DIRECTIONS FOR THIS TASK: Across the entries below, how many lines contain the string "agent"? Only the number is wanted.

DATA TO USE:

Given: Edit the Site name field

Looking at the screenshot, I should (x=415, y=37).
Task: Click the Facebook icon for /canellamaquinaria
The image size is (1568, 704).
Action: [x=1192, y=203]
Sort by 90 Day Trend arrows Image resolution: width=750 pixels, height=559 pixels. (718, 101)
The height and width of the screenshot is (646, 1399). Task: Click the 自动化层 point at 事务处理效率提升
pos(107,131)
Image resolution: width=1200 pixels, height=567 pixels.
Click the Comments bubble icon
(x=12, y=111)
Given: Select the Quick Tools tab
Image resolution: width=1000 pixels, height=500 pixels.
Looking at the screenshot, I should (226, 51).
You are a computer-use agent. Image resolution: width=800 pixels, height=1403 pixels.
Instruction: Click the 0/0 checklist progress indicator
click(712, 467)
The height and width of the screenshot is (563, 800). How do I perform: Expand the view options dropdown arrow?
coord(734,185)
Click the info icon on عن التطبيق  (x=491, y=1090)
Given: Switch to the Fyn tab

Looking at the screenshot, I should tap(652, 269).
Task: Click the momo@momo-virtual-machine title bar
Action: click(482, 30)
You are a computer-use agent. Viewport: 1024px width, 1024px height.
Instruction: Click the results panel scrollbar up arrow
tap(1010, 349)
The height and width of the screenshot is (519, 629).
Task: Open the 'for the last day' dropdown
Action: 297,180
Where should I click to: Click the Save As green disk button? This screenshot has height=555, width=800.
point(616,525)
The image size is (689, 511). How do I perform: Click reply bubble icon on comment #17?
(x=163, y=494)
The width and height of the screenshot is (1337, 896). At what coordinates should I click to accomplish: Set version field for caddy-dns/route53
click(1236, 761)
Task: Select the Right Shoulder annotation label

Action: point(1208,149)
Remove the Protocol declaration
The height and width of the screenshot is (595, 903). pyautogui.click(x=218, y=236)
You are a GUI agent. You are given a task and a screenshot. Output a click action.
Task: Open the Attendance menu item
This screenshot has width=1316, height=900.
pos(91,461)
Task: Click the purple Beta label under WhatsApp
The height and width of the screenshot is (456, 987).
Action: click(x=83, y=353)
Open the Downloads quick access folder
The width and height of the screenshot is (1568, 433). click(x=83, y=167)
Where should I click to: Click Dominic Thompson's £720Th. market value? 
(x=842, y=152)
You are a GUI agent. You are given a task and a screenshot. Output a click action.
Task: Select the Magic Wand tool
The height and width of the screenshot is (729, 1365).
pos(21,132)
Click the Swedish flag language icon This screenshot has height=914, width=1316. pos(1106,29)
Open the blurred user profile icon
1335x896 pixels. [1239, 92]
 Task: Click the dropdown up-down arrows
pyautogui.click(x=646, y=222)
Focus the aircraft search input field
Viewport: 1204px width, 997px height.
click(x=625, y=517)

REPLY: 4